Zog_NightmareV2
2021-05-02 01:00:08
Le 12 juillet 1942, la Seconde Guerre mondiale faisait rage en Union soviétique. De vastes territoires dans la partie occidentale de l'URSS étaient sous contrôle allemand, et les efforts soviétiques visant à libérer ces zones des nazis n'avaient pas encore abouti. La 2e Armée de choc du Front Volkhov, dans le cadre d'une tentative visant à fournir une aide pendant le siège de Leningrad, a été encerclée par la Wehrmacht et brutalement vaincue.
Deux semaines plus tard, le chef d’un village local a signalé aux Allemands qu'il avait attrapé un homme suspect, peut-être un résistant, et l'avait enfermé dans une grange. Lorsque des soldats allemands armés de mitrailleuses se sont approchés de la grange, un grand homme à lunettes en est sorti et a dit dans un allemand hésitant : « Ne tirez pas. Je suis le général Vlassov ». C'était un « gros poisson » : Andreï Vlassov dirigeait la 2e armée de choc et avait auparavant combattu héroïquement pour défendre Kiev et Moscou.
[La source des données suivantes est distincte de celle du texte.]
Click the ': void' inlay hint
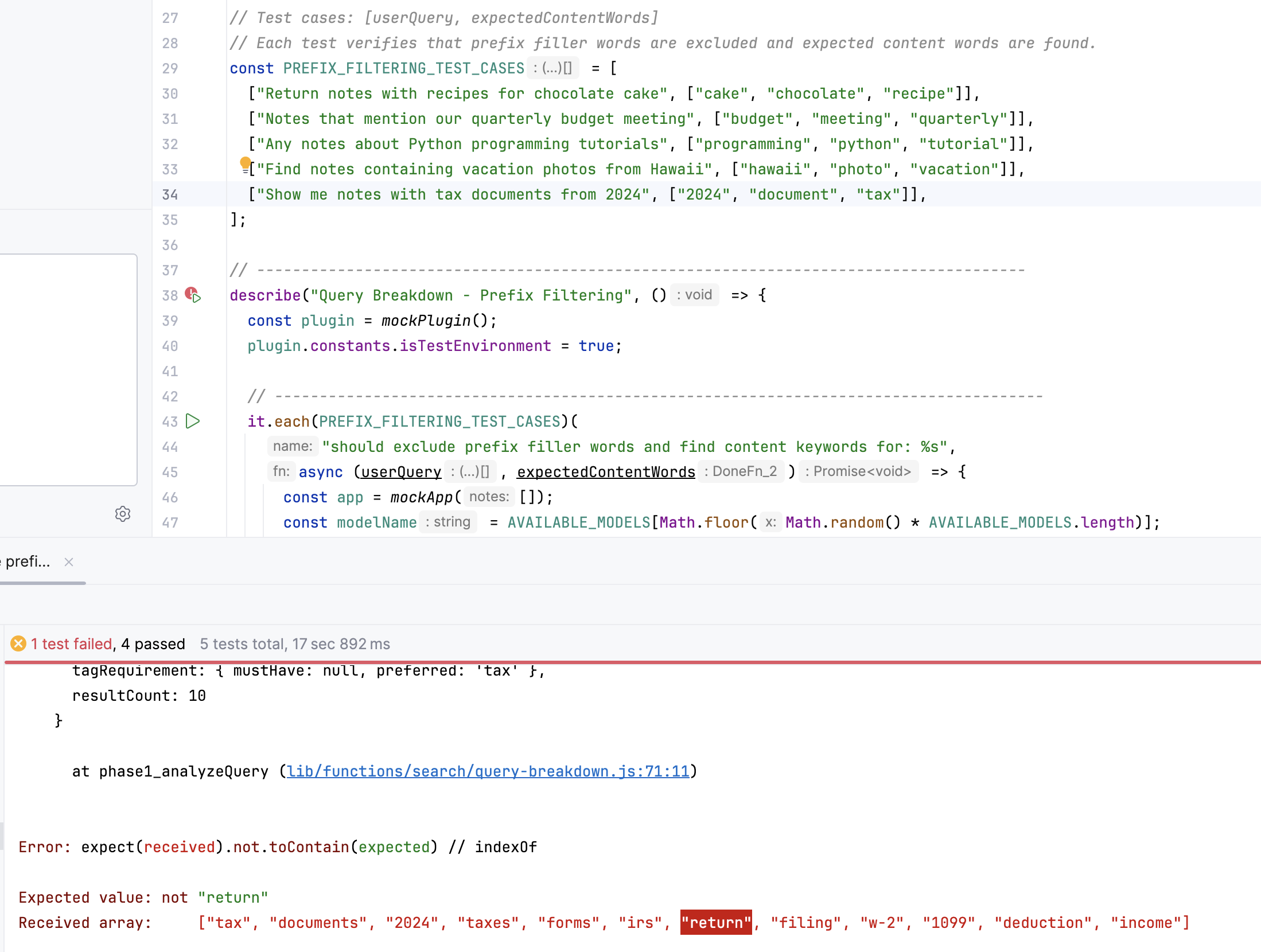 pyautogui.click(x=694, y=295)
Toute cette gloire, cependant, sera annulée et couverte d’opprobre après que Vlassov aura accepté de servir l'Allemagne et de diriger la soi-disant Armée de libération russe (ALR), composée de prisonniers de guerre soviétiques qui s’étaient retournés contre leur propre pays. Aujourd'hui encore, le nom de Vlassov est profondément associé à la trahison. Il est devenu un symbole de collaboration, et ceux qui ont rejoint les nazis pendant la Seconde Guerre mondiale et collaboré avec l'Allemagne sont communément appelés « Vlassovtsy ». Mais en fait, d’autres citoyens soviétiques et Russes ethniques - pas seulement des membres de l’ALR - ont décidé de coopérer avec les nazis.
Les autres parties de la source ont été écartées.